Every day is exactly the same until it isn't anymore in Little Monsters #1, by writer Jeff Lemire, artist Dustin Nguyen, and letterer Steve Wands. The newest comic from the hit team of Descender/Ascender is an entertaining first issue.

This first issue introduces readers to Romie, Yui, Lucas, Ronnie & Raymond, Billy, Bats, and Vickie. The young vampires while away their night, filling their immortal lives. However, something is missing from everything, and it affects it all in different ways. As day breaks, Romie makes a discovery that changes everything.

Lemire and Nguyen are a vastly underrated team, and this issue is yet another example of why they are one of the greatest writer-artist tandems working in comics. Unlike Descender/Ascender, Nguyen doesn't do his trademark watercolors. Instead, everything is in black and white, with the main color not seen until the end of the book being read. This changes after Romie starts drawing with the markers he found, and it really brings the young vampires' world to life for readers in a way the full color wouldn't. Theirs is a dead world, leached of all its color. It's stark and harsh, with little of the light and vibrancy a child usually creates in the world.

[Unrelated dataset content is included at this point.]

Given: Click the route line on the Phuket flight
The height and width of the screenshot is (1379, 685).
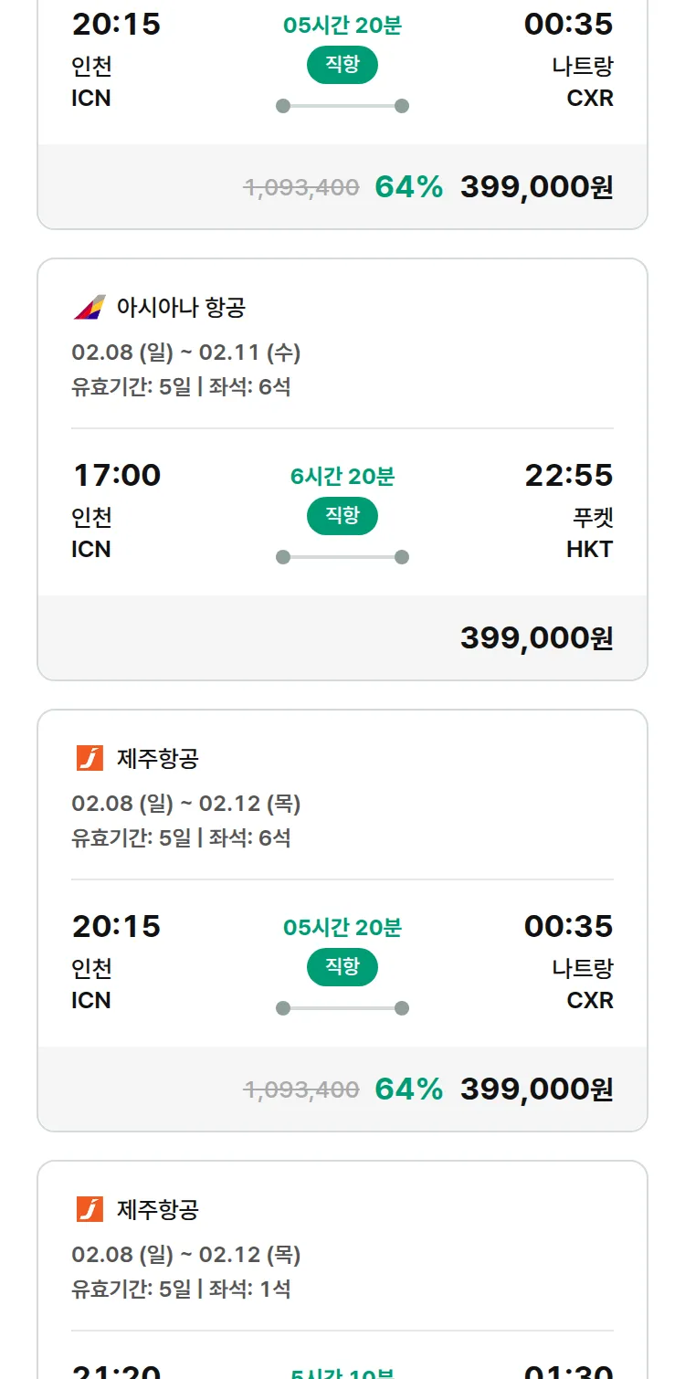Looking at the screenshot, I should coord(343,557).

The effect the black and white gives Nguyen's art is wonder, to say the least. He's a talented penciler, and seeing everything in black and white really lets on just how good he is. Like Lemire's other recent Image book, Primordial, this comic depends heavily on the art to set the stage and give an atmosphere to an issue that's not plot-heavy, and it does it brilliantly. Each little vignette that introduces the children gives a glimpse into their personality, and the way Nguyen draws each one is extremely important to how readers perceive it. Later, this approach is also used when readers are introduced to where the vampires sleep, each room giving the reader a clue on the type of person each is.

Lemire's style of writing lately in his Image books has been saying less with words and letting the art do a lot of heavy lifting. That's on display here, and it shows a writer who not only trusts his collaborators but understands how to write for them. He's able to use his short little interludes with each character to give a sketch of who they are. It works wonderfully. When he has Billy, the impatient one, start to question their lives and the boredom, it feels right for him, like each of their reactions plays into what readers have seen. Lemire introduces the two plot elements that are going to move this book forward- the mystery of the Elder and what's happened to the world. These twin plot developments are enough to hook readers.

Little Monsters #1 is an intriguing first issue. Lemire once again shows that he can write for artists like few others in the industry and Nguyen's art does all of the lifting it needs to. This issue gives readers just enough to make them hungry for more, like the vampire children within.